One other area within the visual aspect of things is how I have presented my work this year. Earlier in the year some suggestions from third year students prompted me to develop a more consistent presentation style, especially with my 3D work. What resulted was what you call call a logo to sit with my work and a consistent colour and background scheme that has really lent itself to any final renders of work I have produced. This also means that my work is more presentable within a portfolio which I have set up using the deviant art web portfolio service. The site is still 'under construction'. A small quantity of work has been uploaded which sits great within the site but it is yet to reach a stage where one could use it to spread my work, although it would only take a small amount of time to get to that stage, one day tops. This, I hope will be done in the very near future and the site address will be uploaded to this blog as soon as that happens, I may even look at registering my own domain name depending on the cost. In line with that site I am also hoping to update the layout and presentation of this blog to coincide with it.

Finally, to look at the course itself and to conclude my year. I really can give nothing but praise to the course and those that run it. The tutors have always been extremely understanding of the difficulties I have faced over the last few years and have given nothing but the utmost support. The course also boasts some impressive guest lectures each year and this year has been no exception. I myself have particularly enjoyed the guest lectures provided by Codemasters earlier in the year, considering that this is a company that I'd be more than happy to work for the possibility to make connections with the company in any small way is a huge leap over what any other courses could offer a student.

I would also like to mention the fantastic level of support and help from second and third year students and even a small number who have since left the course and are now working in industry. The help they provide is invaluable in terms of progression through the course of the first year and I hope it is something I am able to do for any new comers next year.

Its really difficult to find any negative areas within the course without being nit-picky. As I have mentioned I feel that there has been a surprisingly high amount of work load set this year which seems to me to be inconsistent with previous years. A few students have pointed out that some of the course structure that is outlined on the DMU Blackboard is slightly out of date and if this were to be corrected may go some way in bringing consistency to the projects being set each year.

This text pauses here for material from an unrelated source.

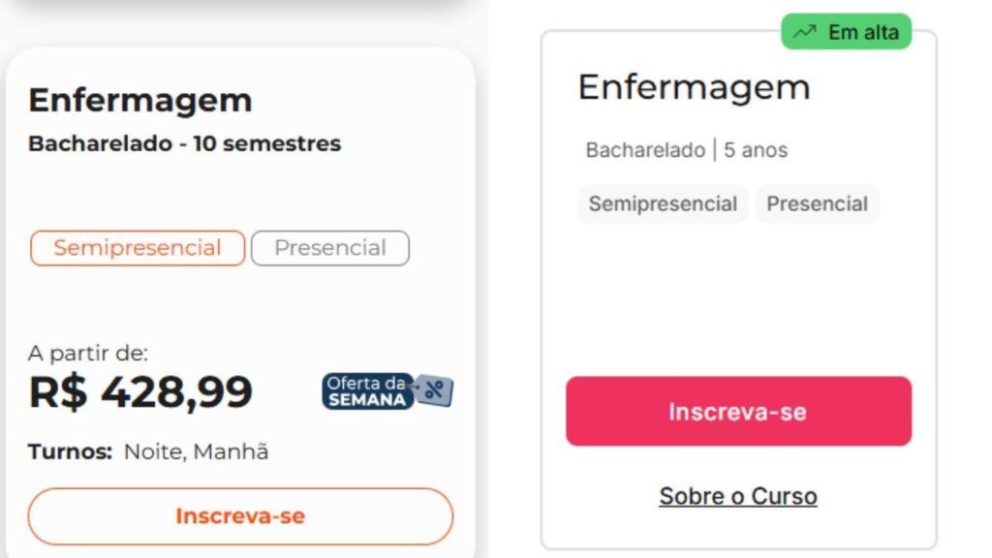Click the Oferta da Semana badge
Viewport: 992px width, 558px height.
388,391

To conclude, thank god the year is over! Not to say that I havn't thoroughly enjoyed the year but I might now go and sleep for the next five months to replenish my energy for next year! Seriously though, I am certainly looking forward to the summer break. The heartache of the previous few years should go some way to resolving itself and hopefully my stress levels will decrease as will my tiredness and my energy levels and enthusiasm should reach its peak once again and I can continue to produce the work I know I am capable of. I have already got some good ideas for the set summer projects and as soon as everything settles down more at home I am ready to get stuck in. I have also got some other ideas for smaller things to do over the summer but I feel its important just to continue to develop myself without wearing myself out any more!

I finally want to say thank you to my tutors for the support they have given me this year, its always nice to know that people have faith in you're abilities. I would also like to thank my peers, the new faces I have met this year. It has been hard to adjust after making such wonderful friends the first time round who have always been there and given so much love and support to myself and my partner but I have also met some wonderful new people this year who have also shown support, so thank you.